Monnaies digitales et démocratie monétaire ?

I. Un monde en rapide mutation

De plus en plus souvent, nous sommes confrontés à des annonces en matière de monnaie digitale. L’année dernière le cours du bitcoin explosait avant de s’écrouler. Facebook, accompagné d’entreprises commerciales, technologiques ou financières de premier plan au niveau mondial, annonce la création du Libra, sa « monnaie » électronique basée sur la même technologie que le bitcoin (la blockchain) alors qu’Uber lance l’Uber-money. Cette monnaie pourra servir de moyen d’échanges entre toutes les personnes connectées au réseau social à travers le monde. Les banques commerciales, de leur côté, développent de plus en plus les moyens de paiements électroniques et nous incitent à shifter vers ceux-ci. La dernière initiative en date s’appelle « PEPSI » et vise à mettre en place un réseau de paiement pan-européen soutenus par les grandes banques européennes et la Banque centrale européenne. Les sociétés de services de paiement sont en plein développement, à l’image du compte Nickel en France qui a connu une croissance fulgurante ces dernières années en contribuant à la « débancarisation » d’une partie de la population. D’autres initiatives, parfois moins connues mais pas moins intéressantes sont lancées, les monnaies locales complémentaires sous forme électronique, la monnaie libre comme le June (Ğ1) inspirée de la théorie relative de la monnaie. Et last but not least, les Banques centrales réfléchissent au développement de la monnaie électronique de Banque centrale[1]. Bien que ces derniers travaux restent largement confidentiels, certaines d’entre elles, comme la Banque de Suède avec l’E-Krona, publient des papiers fort intéressants.
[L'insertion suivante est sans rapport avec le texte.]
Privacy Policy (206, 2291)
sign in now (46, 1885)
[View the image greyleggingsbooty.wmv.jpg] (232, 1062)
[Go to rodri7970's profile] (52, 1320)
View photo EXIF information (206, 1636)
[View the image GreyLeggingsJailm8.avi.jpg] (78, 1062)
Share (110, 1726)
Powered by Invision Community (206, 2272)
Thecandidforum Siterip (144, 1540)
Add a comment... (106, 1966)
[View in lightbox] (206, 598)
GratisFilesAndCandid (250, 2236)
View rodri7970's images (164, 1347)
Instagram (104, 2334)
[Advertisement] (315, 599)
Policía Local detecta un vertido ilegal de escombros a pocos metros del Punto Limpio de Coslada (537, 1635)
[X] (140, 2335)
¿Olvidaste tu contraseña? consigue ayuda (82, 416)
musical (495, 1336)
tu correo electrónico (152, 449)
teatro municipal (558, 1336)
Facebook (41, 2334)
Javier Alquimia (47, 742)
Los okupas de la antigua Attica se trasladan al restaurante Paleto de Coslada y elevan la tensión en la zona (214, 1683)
Bref, tout ce qui concerne la monnaie ou plutôt les monnaies et les paiements évolue rapidement et remet en cause des schémas bien établis depuis des dizaines d’années. Les banques commerciales ne sont plus incontournables en matière de paiement alors qu’elles ne l’étaient déjà plus en matière d’épargne. L’architecture monétaire pyramidale impliquant les Banques centrales et les banques commerciales est ébranlée, d’une part, les banques commerciales entendent totalement substituer leur monnaie électronique à la monnaie de Banque centrale sous forme de billets de banque et, d’autre part, le Libra entend se substituer à une échelle mondiale aux monnaies officielles pour les paiements au sein de l’écosystème Facebook composé du réseau social éponyme et d’entreprises associées. Cette dernière initiative souligne combien l’architecture monétaire mondiale, toujours basée sur les ruines des accords de Bretton Woods, est en retard sur la mondialisation telle qu’elle est conçue par des entreprises comme Facebook, Amazon, Google et autres. C’est peu dire que les Banques centrales nationales voient d’un mauvais œil se développer ces initiatives qui sont de nature à miner leurs politiques monétaires et à leur enlever ce qu’il leur reste comme souveraineté monétaire. Ce foisonnement d’initiatives monétaires se développe dans un contexte marqué par la digitalisation dans un monde globalisé qui implique recherche d’efficacité, diminution des coûts de transaction, économies d’échelle et rentabilité financière et qui se traduit par des restructurations intensives et la perte de millions d’emplois dans le secteur bancaire au travers de la planète.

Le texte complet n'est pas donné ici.